In [29]:
import pandas as pd
import numpy as np
import evaluate
from rouge import Rouge
from nltk.translate.bleu_score import sentence_bleu, SmoothingFunction
from nltk.translate.meteor_score import single_meteor_score
from bert_score import score as bert_score
from tabulate import tabulate

In [30]:
MODEL_NAME = "gemma"

In [31]:
class EvaluationMetrics:
    def __init__(self, predictions, references):
        self.predictions = predictions
        self.references = references

    def compute_rouge_score(self):
        rouge = Rouge()
        rouge_l_f1, rouge_l_recall, rouge_l_precision = [], [], []
        rouge_1_f1, rouge_1_recall, rouge_1_precision = [], [], []
        rouge_2_f1, rouge_2_recall, rouge_2_precision = [], [], []
        
        for prediction, reference in zip(self.predictions, self.references):
            scores = rouge.get_scores(prediction, reference)[0]
            
            rouge_l_f1.append(scores["rouge-l"]["f"])
            rouge_l_recall.append(scores["rouge-l"]["r"])
            rouge_l_precision.append(scores["rouge-l"]["p"])
            
            rouge_1_f1.append(scores["rouge-1"]["f"])
            rouge_1_recall.append(scores["rouge-1"]["r"])
            rouge_1_precision.append(scores["rouge-1"]["p"])
            
            rouge_2_f1.append(scores["rouge-2"]["f"])
            rouge_2_recall.append(scores["rouge-2"]["r"])
            rouge_2_precision.append(scores["rouge-2"]["p"])

        results = {
            "ROUGE-1 F1": np.mean(rouge_1_f1) * 100,
            "ROUGE-2 F1": np.mean(rouge_2_f1) * 100,
            "ROUGE-L F1": np.mean(rouge_l_f1) * 100
        }
        return results

    def compute_meteor_score(self):
        meteor = evaluate.load('meteor')
        scores = [
            meteor.compute(predictions=[pred], references=[ref])["meteor"]
            for pred, ref in zip(self.predictions, self.references)
        ]
        return {"METEOR": np.mean(scores)}

    def compute_bleu_scores(self):
        smoothie = SmoothingFunction().method4
        bleu_4 = []
        for pred, ref in zip(self.predictions, self.references):
            bleu_4.append(
                sentence_bleu([ref.split()], pred.split(), weights=(0.25, 0.25, 0.25, 0.25), smoothing_function=smoothie)
            )
        return {"BLEU-4": np.mean(bleu_4)}

    def compute_bertscore(self, lang="en"):
        P, R, F1 = bert_score(self.predictions, self.references, lang=lang)
        return {"BERTScore F1": F1.mean().item()}

In [32]:
# Load CSV file
df = pd.read_csv(f"../Output/predictions_{MODEL_NAME}.csv")
# Drop rows with NaNs in output or reference
df = df.dropna(subset=["output", "reference"])

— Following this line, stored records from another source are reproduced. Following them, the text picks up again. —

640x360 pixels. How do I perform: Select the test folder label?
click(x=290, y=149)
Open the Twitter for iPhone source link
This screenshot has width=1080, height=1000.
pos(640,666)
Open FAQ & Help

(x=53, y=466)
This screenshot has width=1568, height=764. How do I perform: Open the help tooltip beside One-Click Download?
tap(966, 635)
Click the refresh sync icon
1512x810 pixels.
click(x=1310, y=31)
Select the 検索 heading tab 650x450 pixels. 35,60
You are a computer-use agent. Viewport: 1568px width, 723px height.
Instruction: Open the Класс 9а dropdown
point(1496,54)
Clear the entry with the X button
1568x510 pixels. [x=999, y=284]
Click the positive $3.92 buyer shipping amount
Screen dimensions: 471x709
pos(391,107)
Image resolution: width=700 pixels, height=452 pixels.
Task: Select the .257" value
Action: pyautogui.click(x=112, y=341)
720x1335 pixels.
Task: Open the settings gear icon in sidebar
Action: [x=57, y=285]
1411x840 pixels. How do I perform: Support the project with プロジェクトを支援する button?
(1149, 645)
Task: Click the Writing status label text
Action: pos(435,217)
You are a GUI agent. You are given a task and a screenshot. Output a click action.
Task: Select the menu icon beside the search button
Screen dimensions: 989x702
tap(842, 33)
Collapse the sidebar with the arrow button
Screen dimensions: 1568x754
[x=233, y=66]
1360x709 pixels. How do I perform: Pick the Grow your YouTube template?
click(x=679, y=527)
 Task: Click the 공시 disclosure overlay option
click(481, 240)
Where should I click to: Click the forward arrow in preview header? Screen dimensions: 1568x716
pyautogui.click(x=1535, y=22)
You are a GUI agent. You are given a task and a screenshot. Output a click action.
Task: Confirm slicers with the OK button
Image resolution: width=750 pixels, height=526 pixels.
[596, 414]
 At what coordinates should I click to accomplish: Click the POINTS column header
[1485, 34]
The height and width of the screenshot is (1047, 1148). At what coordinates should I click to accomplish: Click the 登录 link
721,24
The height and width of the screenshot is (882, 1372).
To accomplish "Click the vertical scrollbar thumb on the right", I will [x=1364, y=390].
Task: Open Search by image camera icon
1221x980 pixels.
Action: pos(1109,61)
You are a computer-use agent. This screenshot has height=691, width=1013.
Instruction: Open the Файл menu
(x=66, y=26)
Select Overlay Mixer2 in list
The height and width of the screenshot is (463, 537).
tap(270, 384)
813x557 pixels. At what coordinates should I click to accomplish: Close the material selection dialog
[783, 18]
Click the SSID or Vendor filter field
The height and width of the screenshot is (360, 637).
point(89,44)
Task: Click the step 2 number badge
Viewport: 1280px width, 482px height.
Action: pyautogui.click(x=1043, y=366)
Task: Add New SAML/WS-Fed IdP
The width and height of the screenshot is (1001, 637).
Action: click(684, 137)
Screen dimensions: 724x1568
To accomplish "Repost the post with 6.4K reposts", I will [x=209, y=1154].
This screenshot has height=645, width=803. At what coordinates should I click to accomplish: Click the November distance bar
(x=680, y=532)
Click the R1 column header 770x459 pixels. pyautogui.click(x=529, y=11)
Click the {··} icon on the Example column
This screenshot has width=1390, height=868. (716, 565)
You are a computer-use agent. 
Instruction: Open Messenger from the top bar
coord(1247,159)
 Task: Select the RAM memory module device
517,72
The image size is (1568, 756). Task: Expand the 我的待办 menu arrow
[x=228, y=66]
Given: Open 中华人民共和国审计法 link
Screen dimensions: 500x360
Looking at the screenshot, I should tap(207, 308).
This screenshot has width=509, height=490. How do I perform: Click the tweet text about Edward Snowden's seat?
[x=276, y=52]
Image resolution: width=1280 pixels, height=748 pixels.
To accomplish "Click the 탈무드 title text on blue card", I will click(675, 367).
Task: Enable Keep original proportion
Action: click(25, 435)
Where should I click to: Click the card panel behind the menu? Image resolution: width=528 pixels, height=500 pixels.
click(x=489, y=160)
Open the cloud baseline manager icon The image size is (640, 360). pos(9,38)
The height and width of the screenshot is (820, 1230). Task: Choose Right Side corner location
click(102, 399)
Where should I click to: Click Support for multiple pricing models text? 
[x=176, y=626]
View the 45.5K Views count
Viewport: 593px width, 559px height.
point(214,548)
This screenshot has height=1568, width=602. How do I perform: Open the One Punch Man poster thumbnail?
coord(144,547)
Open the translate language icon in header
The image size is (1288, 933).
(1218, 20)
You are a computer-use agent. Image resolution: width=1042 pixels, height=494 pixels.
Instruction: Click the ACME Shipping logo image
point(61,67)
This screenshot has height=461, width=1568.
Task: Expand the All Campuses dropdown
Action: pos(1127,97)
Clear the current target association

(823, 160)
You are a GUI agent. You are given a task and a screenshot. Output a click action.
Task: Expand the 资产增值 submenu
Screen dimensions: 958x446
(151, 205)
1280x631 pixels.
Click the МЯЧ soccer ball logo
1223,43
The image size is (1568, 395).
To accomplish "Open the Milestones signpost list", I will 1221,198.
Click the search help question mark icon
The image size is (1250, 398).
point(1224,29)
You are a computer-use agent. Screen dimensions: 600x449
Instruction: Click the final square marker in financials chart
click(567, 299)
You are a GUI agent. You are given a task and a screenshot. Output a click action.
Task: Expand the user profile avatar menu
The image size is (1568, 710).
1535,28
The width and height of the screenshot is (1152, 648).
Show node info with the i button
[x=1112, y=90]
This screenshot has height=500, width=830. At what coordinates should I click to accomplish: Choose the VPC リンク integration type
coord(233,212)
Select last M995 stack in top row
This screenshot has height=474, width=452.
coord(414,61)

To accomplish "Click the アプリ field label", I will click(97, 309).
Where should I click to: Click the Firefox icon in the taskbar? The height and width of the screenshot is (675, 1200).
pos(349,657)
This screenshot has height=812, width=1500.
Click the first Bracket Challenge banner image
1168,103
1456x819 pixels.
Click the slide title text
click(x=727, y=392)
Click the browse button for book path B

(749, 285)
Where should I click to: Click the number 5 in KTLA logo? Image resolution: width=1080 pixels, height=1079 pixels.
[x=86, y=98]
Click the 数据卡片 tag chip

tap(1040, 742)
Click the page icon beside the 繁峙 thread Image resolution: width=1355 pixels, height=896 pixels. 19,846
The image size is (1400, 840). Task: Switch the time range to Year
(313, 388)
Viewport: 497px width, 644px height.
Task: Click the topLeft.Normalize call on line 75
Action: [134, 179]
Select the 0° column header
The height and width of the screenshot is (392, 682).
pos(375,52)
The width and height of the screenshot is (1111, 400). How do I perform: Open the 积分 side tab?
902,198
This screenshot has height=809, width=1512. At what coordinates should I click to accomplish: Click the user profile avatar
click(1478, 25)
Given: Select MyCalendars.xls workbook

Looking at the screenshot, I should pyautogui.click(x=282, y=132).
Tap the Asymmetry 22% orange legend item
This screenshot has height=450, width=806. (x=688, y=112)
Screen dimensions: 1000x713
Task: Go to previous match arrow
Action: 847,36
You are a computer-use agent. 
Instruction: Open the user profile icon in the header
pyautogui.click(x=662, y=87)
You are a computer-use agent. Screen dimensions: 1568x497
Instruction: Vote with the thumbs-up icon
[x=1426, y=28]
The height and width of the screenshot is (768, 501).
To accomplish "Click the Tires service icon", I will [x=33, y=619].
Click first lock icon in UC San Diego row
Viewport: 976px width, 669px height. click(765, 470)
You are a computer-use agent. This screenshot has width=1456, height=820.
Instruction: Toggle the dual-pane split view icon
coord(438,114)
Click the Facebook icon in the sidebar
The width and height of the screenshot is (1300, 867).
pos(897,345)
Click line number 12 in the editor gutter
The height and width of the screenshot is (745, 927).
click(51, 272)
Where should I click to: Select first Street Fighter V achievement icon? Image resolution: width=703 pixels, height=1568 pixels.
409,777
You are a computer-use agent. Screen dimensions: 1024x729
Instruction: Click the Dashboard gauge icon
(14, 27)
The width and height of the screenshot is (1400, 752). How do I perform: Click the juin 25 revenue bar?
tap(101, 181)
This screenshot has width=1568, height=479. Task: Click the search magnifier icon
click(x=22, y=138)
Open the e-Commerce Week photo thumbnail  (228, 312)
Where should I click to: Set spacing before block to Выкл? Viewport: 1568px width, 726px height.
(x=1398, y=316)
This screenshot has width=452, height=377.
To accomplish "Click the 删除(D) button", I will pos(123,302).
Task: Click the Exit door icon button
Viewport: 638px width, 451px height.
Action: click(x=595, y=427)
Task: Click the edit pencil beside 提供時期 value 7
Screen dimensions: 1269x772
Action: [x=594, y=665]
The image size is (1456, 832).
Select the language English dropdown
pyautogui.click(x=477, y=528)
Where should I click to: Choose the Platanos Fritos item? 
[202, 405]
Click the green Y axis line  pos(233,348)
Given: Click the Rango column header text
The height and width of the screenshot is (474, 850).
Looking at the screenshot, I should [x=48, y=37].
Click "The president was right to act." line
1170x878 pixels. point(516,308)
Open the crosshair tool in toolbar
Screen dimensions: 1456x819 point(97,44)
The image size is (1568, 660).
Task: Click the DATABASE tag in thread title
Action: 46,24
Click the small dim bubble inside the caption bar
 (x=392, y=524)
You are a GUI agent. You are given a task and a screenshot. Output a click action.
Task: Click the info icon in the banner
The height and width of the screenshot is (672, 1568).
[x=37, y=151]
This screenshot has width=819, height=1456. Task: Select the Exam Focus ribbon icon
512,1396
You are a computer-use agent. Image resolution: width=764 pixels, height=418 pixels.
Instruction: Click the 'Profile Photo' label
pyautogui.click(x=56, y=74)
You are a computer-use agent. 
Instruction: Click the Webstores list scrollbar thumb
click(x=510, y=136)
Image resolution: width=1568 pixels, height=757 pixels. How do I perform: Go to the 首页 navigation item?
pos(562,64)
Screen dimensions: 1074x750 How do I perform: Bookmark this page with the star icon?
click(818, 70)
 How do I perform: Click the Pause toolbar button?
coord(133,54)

# Get predictions and references
predictions = df["output"].astype(str).tolist()
references = df["reference"].astype(str).tolist()

# Run evaluations
evaluator = EvaluationMetrics(predictions, references)
rouge_scores = evaluator.compute_rouge_score()
meteor_score = evaluator.compute_meteor_score()
bleu_score = evaluator.compute_bleu_scores()
bertscore = evaluator.compute_bertscore(lang="en")

summary_table = [
    ["ROUGE-1 F1", rouge_scores["ROUGE-1 F1"]],
    ["ROUGE-2 F1", rouge_scores["ROUGE-2 F1"]],
    ["ROUGE-L F1", rouge_scores["ROUGE-L F1"]],
    ["METEOR", meteor_score["METEOR"]],
    ["BLEU-4", bleu_score["BLEU-4"]],
    ["BERTScore F1", bertscore["BERTScore F1"]],
]

table_str = tabulate(summary_table, headers=["Metric", "Score"], floatfmt=".4f", tablefmt="fancy_grid")
print(table_str)
with open(f'../Results/metrics_{MODEL_NAME}', 'w', encoding='utf-8') as f:
    f.write(table_str)

[nltk_data] Downloading package wordnet to
[nltk_data]     C:\Users\Aditya\AppData\Roaming\nltk_data...
[nltk_data]   Package wordnet is already up-to-date!
[nltk_data] Downloading package punkt_tab to
[nltk_data]     C:\Users\Aditya\AppData\Roaming\nltk_data...
[nltk_data]   Package punkt_tab is already up-to-date!
[nltk_data] Downloading package omw-1.4 to
[nltk_data]     C:\Users\Aditya\AppData\Roaming\nltk_data...
[nltk_data]   Package omw-1.4 is already up-to-date!
Some weights of RobertaModel were not initialized from the model checkpoint at roberta-large and are newly initialized: ['pooler.dense.bias', 'pooler.dense.weight']
You should probably TRAIN this model on a down-stream task to be able to use it for predictions and inference.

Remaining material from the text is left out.